4- Ce qui m'amène à évoquer un dernier point, la nécessaire réforme des institutions financières internationales. On comprend que nos amis américains n'aient pas une folle envie de modifier un système que, globalement, ils contrôlent assez bien. Je crois qu'il nous faudra cependant d’une manière ou d’une autre mettre en place une Organisation Mondiale des Monnaies correspondant à l'ère nouvelle où nous sommes entrés. La globalisation des flux financiers peut, certes, favoriser le développement des échanges et contribuer à la prospérité générale. Elle implique aussi des risques, qui appellent des instances régulatrices capables de les juguler. Le FMI ne peut pas seul, exercer la fonction de "prêteur en dernier ressort" - on l'a bien vu dans de récentes affaires, il faut donc mettre sur pied une force d’intervention pour répondre à des situations de crise, qu'il s'agisse de crises de liquidité ou de crises de valorisation. Le FMI et les Banques centrales devraient jouer un rôle essentiel dans cette force d'intervention, à côté sans doute de grandes institutions financières privées. L’idée que, à l'image du Conseil de sécurité qui se réunit à New-York lorsque la guerre menace, un Conseil de sécurité économique se constitue, à l'échelle du globe, pour faire face aux crises et aux kracks menaçant la vie des hommes et la stabilité des Etats, cette idée audacieuse me paraît salutaire. Ce Conseil associerait les pays émergents à la gestion monétaire mondiale, de manière pragmatique. Il serait le lien, indispensable, entre monnaie, commerce et environnement, favorisant la cohérence des grandes négociations internationales. Il fournirait un élément essentiel de stabilité, de progrès et de prospérité pour le siècle qui vient.
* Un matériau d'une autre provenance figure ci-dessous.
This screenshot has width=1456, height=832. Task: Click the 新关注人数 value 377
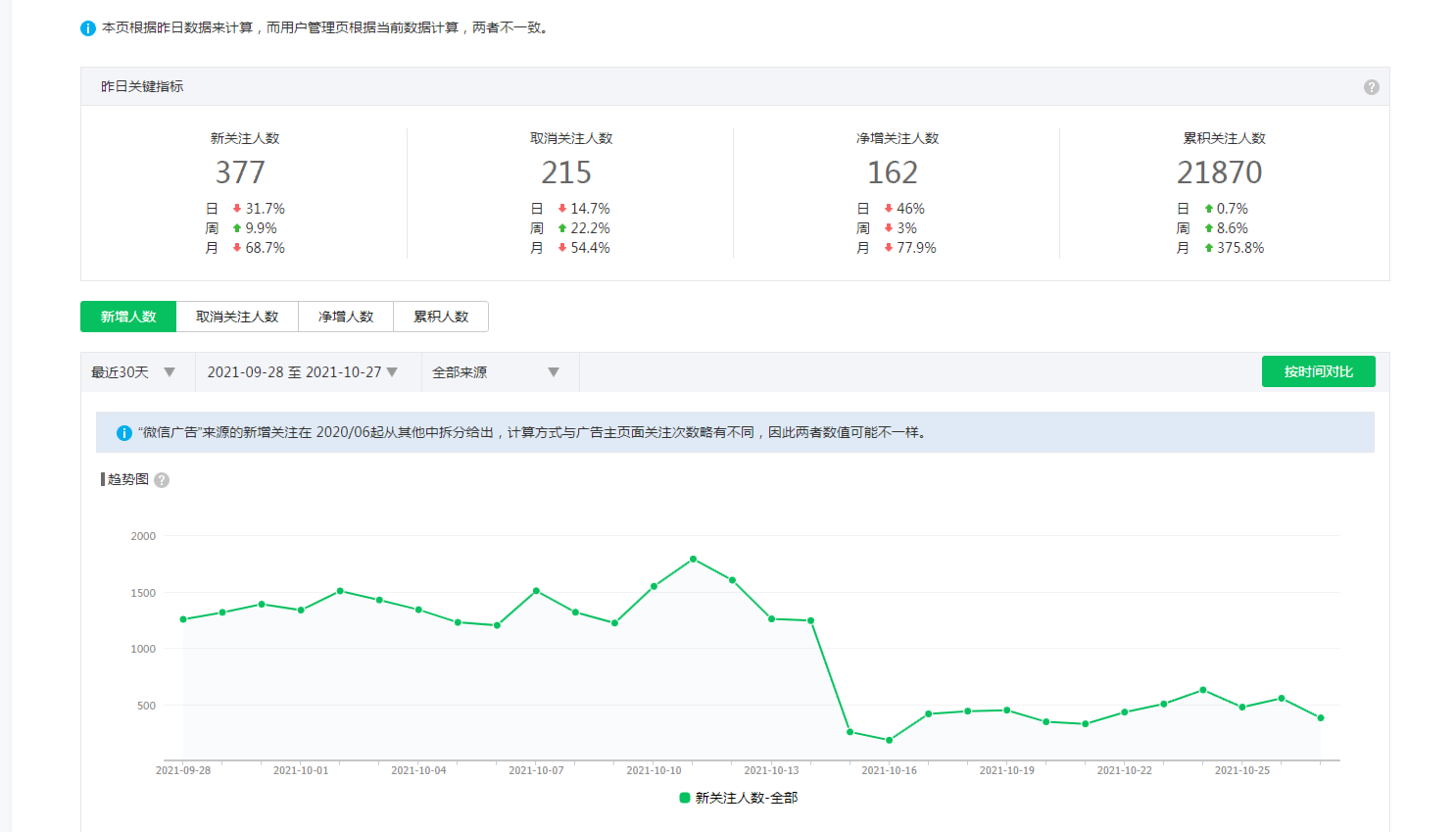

Mesdames, et Messieurs, un tout dernier mot. Il existe dans le domaine si complexe du système financier international beaucoup d’incertitudes. La seule certitude, compte tenu du nombre et de la puissance des facteurs d’instabilité, c’est la survenance d’une crise financière si des modifications majeures ne sont pas réalisées. Quand, comment, avec quelle intensité, cette crise ? Nous ne le savons pas. Mais la certitude qu’elle advienne, malheureusement, oui. A moins qu’un peu de sagesse, donc beaucoup de réformes ne se mettent en place. Le champ est immense : bon travail !

 

fraass.gif (3204 bytes)

 

FRANCE

Attacbouton.jpg (1599 bytes)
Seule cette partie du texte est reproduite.